(Stored items)
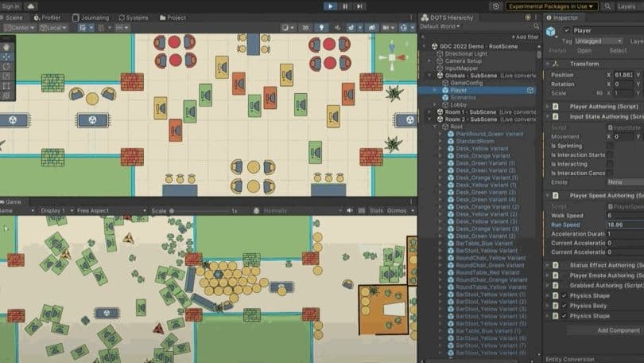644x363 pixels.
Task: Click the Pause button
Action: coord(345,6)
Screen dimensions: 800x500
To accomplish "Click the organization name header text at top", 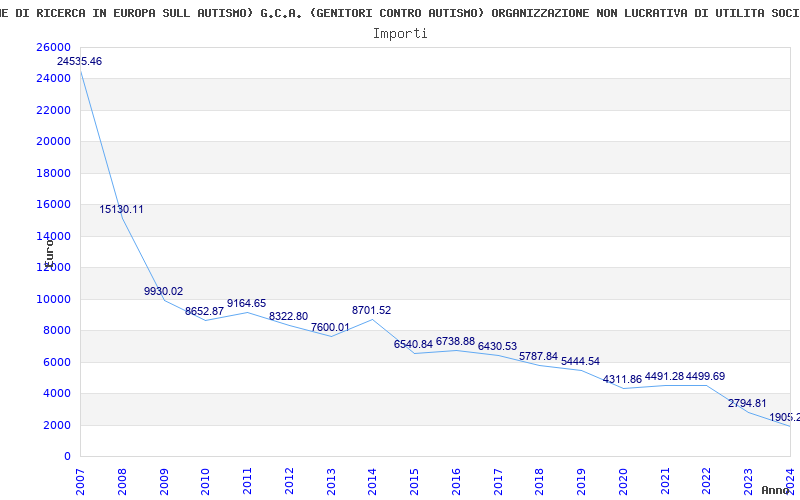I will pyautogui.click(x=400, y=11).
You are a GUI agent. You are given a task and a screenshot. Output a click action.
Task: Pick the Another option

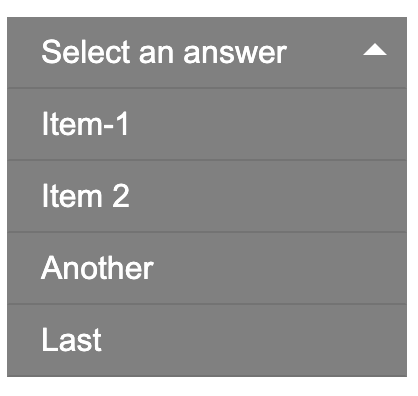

__TO DO__.
Leave the pictures out, and copy exactly each line from the one containing "You are a GUI" through the final line of the data.

__EXERCISE SOLUTION__.
You are a GUI agent. You are given a task and a screenshot. Output a click action.
Task: Pick the Another option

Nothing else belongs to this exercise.